Haustein: My talk at FORCE is entitled “Metrics Literacy: Educating Researchers and Research Support Staff Regarding Scholarly Metrics” and presents my new research project, for which I just received seed funding from the University of Ottawa. It relates to engagement in two ways: on the one hand, scholarly metrics are based on engagements, as I describe above. On the other hand, the aim of the Metrics Literacy project is to improve the ways in which people use bibliometric and altmetric indicators by increasing their understanding of how and what they do (and do not) measure.

Enkhbayar: In my talk, I draw a tentative image of a theory of scholarly communication inspired by Ludwig Wittgenstein’s philosophy of language. Wittgenstein’s later philosophy is known for the emphasis of the social interactions of our very lives. According to him, the meaning of words is in their usage. Similarly, I want to discuss the idea of a meaning of citations (and science itself) which is rooted in our usage of them. I want to contrast this idea to the often cited theory of concept symbols introduced by H.G. Small in 1978.

McKiernan: I’ll be presenting results of a study we conducted to analyze the content of university review, promotion, and tenure documents. We wanted to learn how the public dimensions of faculty work are incentivized and valued in evaluation processes. Unfortunately, we found that words related to public and community were associated with service—the least valued group of activities.

If you could change one thing about how scholarly information is communicated, shared, and used today, what would it be?

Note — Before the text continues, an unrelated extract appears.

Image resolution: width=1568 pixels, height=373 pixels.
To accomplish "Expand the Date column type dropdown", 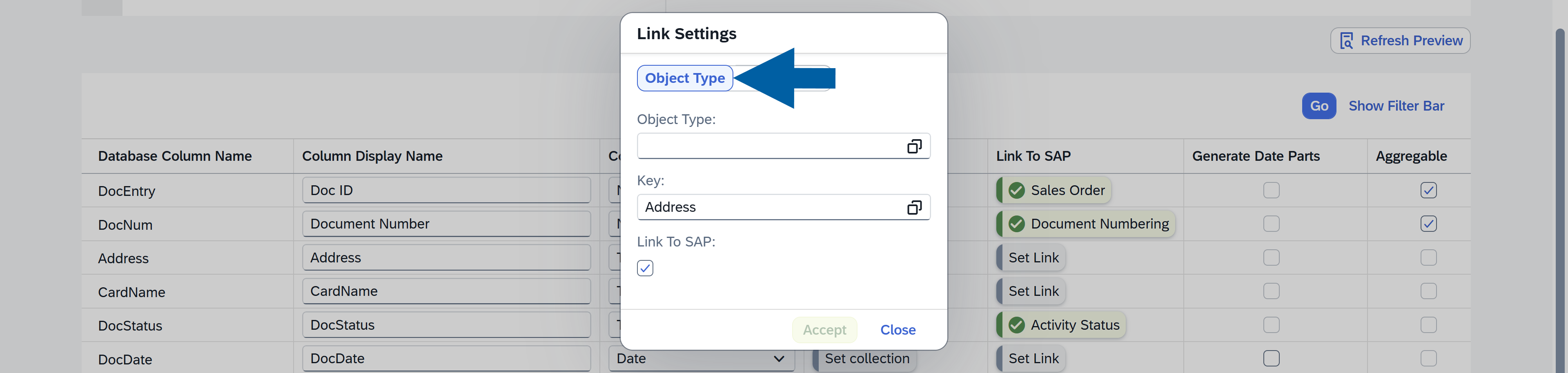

Alperin: Oh, so many things to change, it is impossible to pick one. Instead of shooting high, I will pick the most basic change that I believe we need: Every single piece of scholarship should be freely available to the public. Every piece, without exception. Moreover, authors should not have to pay to publish them (at least not directly). If you’ll grant me a second thing to change, I would say that all scholarly communication should be managed and supported by the academic community.

Every single piece of scholarship should be freely available to the public. Every piece, without exception.

Stefanie Haustein

Haustein: Ideally, barriers to access scientific knowledge would be removed. This, of course, includes open access to the literature and removing paywalls to content, wherever possible. But I’d also like to see more transparency in academia in general. At the ScholCommLab, we value open science and try to be as open as possible. I am especially looking forward to participate in OpenCon in Toronto this fall to learn more about open education.

Enkhbayar: More interaction and linking! Citing someone shouldn’t mean that you’re simply increasing the word count, but actually connecting to a paper, a passage in the text, and most importantly to the author(s).

In a dream world, what would scholarly communication look like?

Tristan Lamonica

Lamonica: In a dream world, scholarly communication would be accessible and integrated to a broader public outside of academia. Much of the research being produced is of public interest and incredibly important, but is never disseminated widely for people to consume outside of the usual social bubble.

McKiernan: I think we as academics have to place more importance on sharing and public engagement. In an ideal world, all the results of our research, teaching, and other academic activities would be publicly shared. However, they are many barriers to this, not least of which is the way we are evaluating faculty. We have to reward sharing and public engagement if we want it to be more prevalent.